Since I have no way of knowing what Jeffrey stashed in his secret bible hole compartments, or why the treasures were broken, I figured I’d enter the Garden for myself and see what I find. In the spirit of Martin’s song, “Quiet Man,” I promise to go quietly and bring my own bible full of holes.
___________
The first thing I notice when I arrive at the Garden is a sign where the flames and swords were supposed to be. Used to be? Anyway, the sign was facing outward so those leaving couldn’t read it without looking back. I wonder if Adam and Eve looked back. Did Martin? This sign was less of a sign and more a work of art. Burned into a flat piece of Acacia bark were the words, “Thank God We Left the Garden.” I took a selfie to document the moment, unsheathed my hole filled bible from my backpack, and entered where I thought re-entry had been forbidden.
Those first steps on the other side of the “Thank God” sign were met with the uneasy expectation of smiting. The fact that Jeffrey had already been back to the Garden, and lived to write about it no less, should have assuaged my fears. But I waited, tense. When nothing happened the first thing I noticed was the smell. Fresh and alive, pathways of lilacs spread in every direction. Depending on the direction, one could find a river flowing through a canyon, a meadow of wildflowers, or a pristine mountain peak lined with pines.
Inside one of the holes in my bible I had decided to smuggle something into the Garden. I pulled out the tube housing my fly rod, uncrewed the canister, and rigged up in search of some treasure. To the river canyon I went.

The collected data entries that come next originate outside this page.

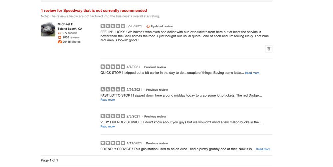Viewport: 333px width, 167px height.
Task: Click the star rating of the 1/11/2021 review
Action: pos(113,143)
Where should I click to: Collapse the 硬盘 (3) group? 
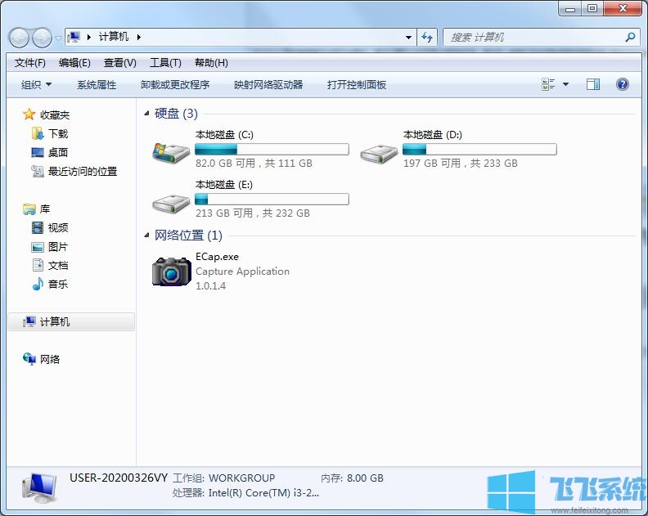point(146,114)
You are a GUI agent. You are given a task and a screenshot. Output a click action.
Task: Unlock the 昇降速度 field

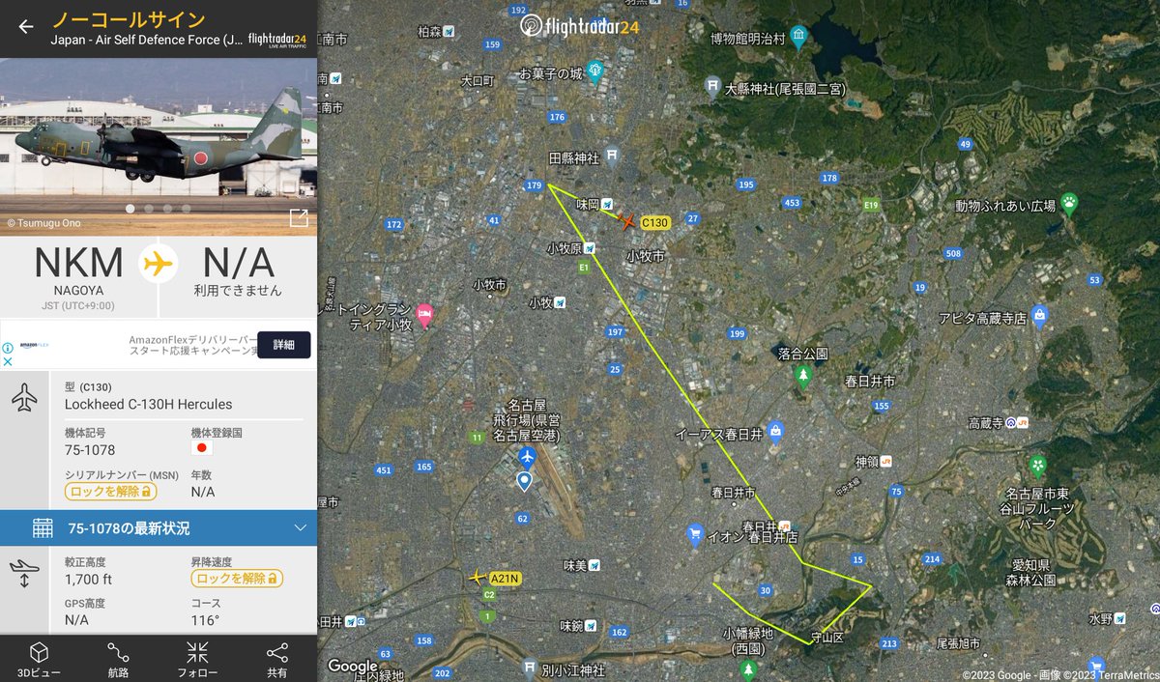point(237,579)
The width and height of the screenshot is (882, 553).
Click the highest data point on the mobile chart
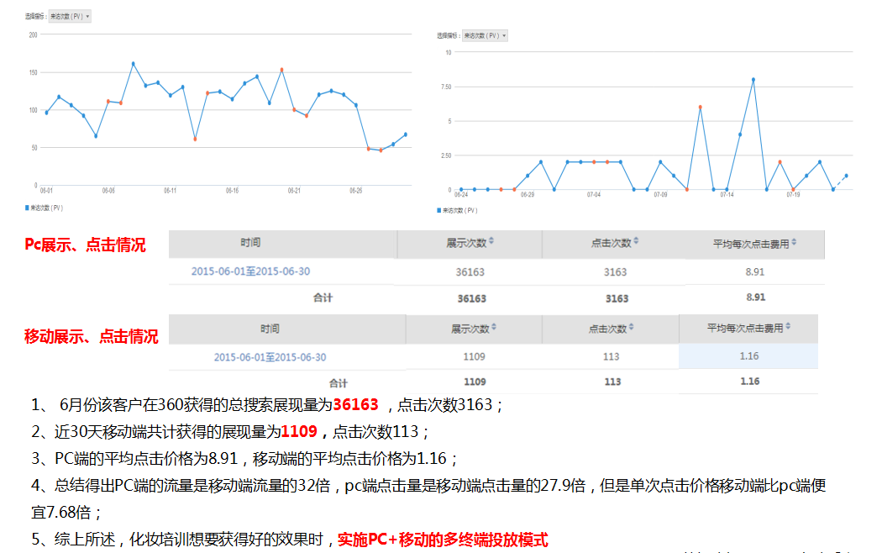pos(752,78)
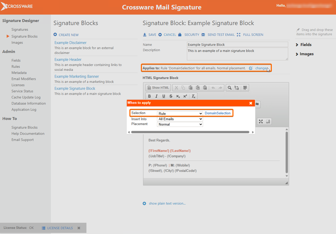Toggle Subscript formatting
336x234 pixels.
178,96
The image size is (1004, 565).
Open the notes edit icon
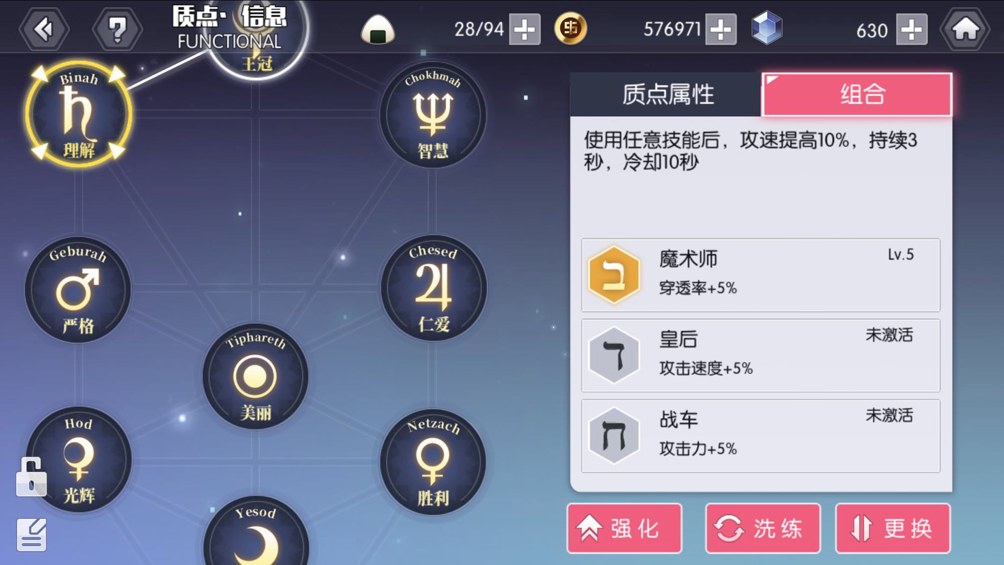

Wading in I could hear the rocks whispering, not crying out, welcoming my steps. Maybe rocks crying out had been a bit overstated. Eyeing the riffle in front of me, I felt the willows swaying on the banks, and the gentle whistle of the Canyon Wren reverberated through the canyon. Raising my rod to cast, I stop with it pointed skyward. I let my backcast fall into the current behind me. I slide the rod back into one of my secret compartments for safekeeping.
Walking upstream, buoyed by the whispering stones beneath my feet, it occurs to me I’d rather walk in the water than upon it. And this is the treasure I insert into my secret Bible compartments. The only treasure I need. Treasure in tow, I’m reminded how an elder or two has taught me about the importance of bringing a gift to leave in exchange. This seems especially important since I’m in the act of smuggling.
I drop an acorn I stole from the lands of this elder, an acorn I never told anyone about, into the flow of the stream. A subtle splash, a peaceful plop, and it floats away from me in no rush to justify the exchange for my previous theft.
The river is an altar bending through the Garden carrying my stolen acorn toward the open space where I already reside where the Garden is still all around me and even if it seems cliche I know the river has washed me and will wash me again and when I walk out of the Garden by stepping along the streambed rather than upon the water I know I will look back and remember the sign above even though I already have a selfie and I’ll mouth the words to my former self and I’ll speak them with my heart and I’ll mean it, thank god I left the garden.
But for now I stand in the water with my bible full of holes.